EXERCISE GOAL |
Write out exactly the lines below starting at the one containing "Where should I" and ending at the one containing "This screenshot has width=772, height=395.". Omit every picture.

AVAILABLE DATA Start Marker

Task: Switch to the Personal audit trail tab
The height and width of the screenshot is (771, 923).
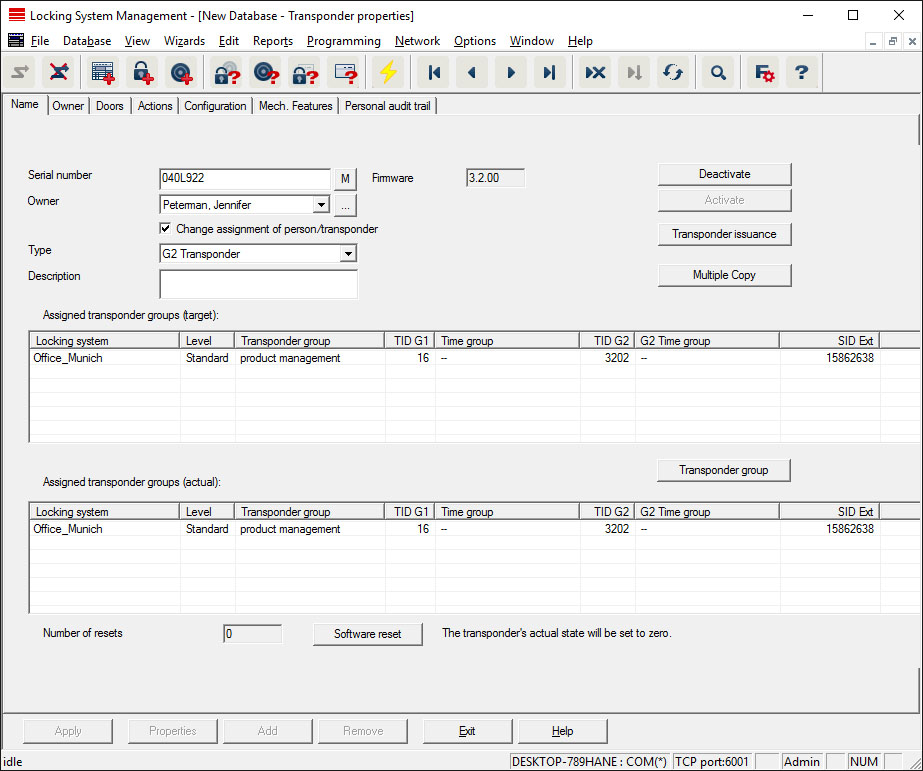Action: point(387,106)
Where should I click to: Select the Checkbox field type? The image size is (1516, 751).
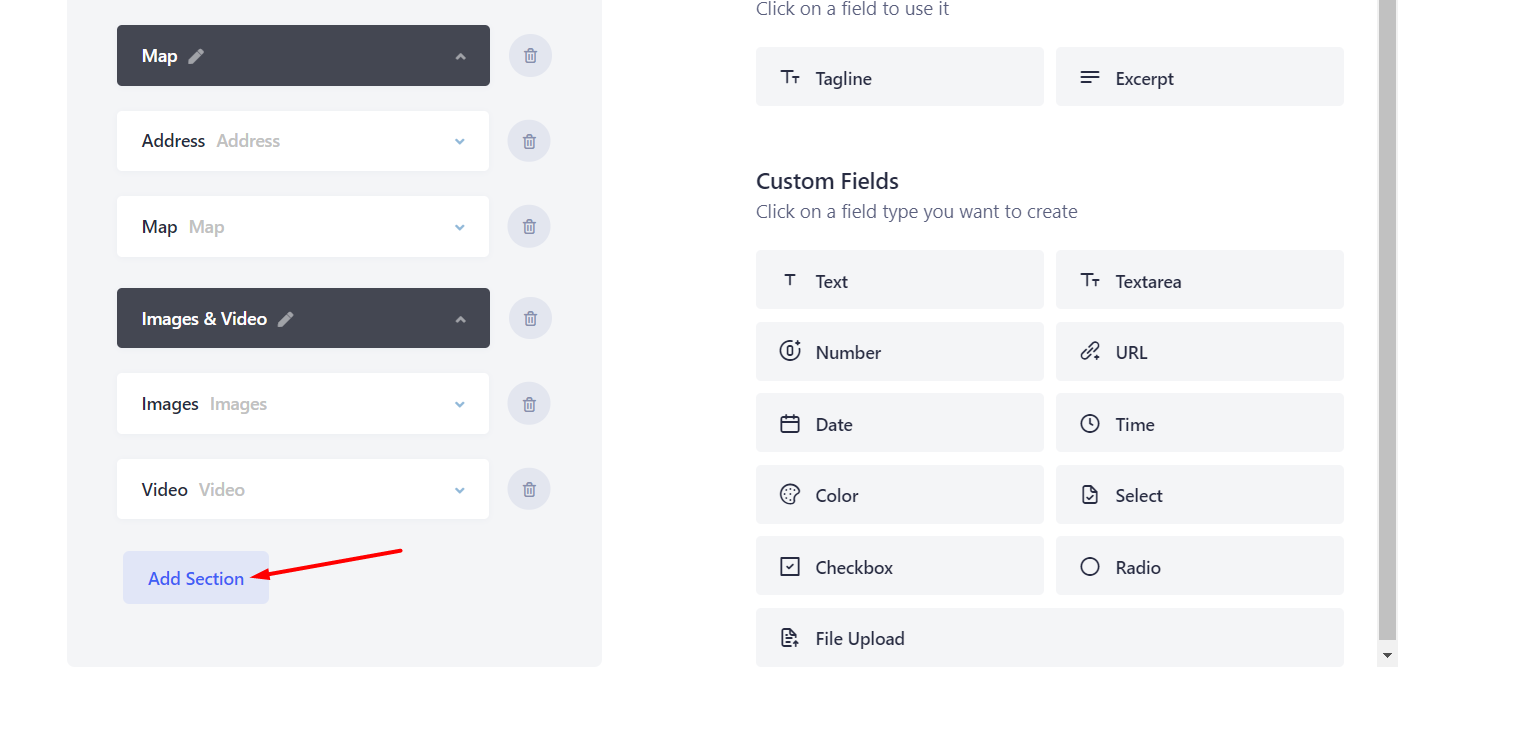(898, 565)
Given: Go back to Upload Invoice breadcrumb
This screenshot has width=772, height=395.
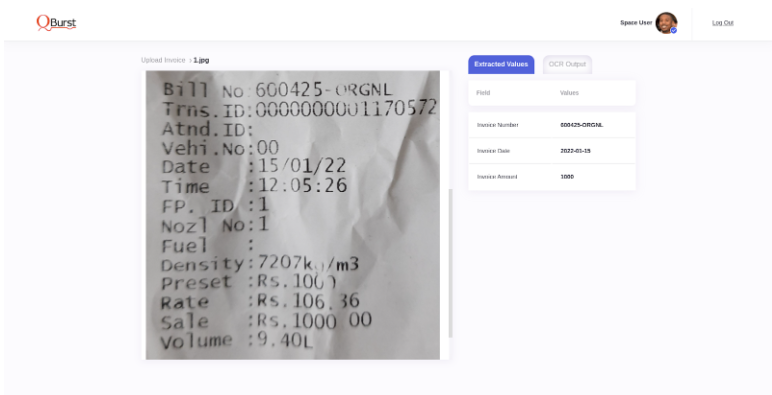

AVAILABLE DATA End Marker
AVAILABLE DATA Start Marker

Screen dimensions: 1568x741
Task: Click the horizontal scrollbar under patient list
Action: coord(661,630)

AVAILABLE DATA End Marker
AVAILABLE DATA Start Marker

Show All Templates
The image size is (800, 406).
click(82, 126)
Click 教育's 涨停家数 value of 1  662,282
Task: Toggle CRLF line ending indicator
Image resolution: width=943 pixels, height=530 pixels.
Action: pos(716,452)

AVAILABLE DATA End Marker

WRITTEN RESPONSE |
Where should I click to: Select the Checkbox field type? The image size is (1516, 751).
(898, 565)
Given: Go back to Upload Invoice breadcrumb
This screenshot has width=772, height=395.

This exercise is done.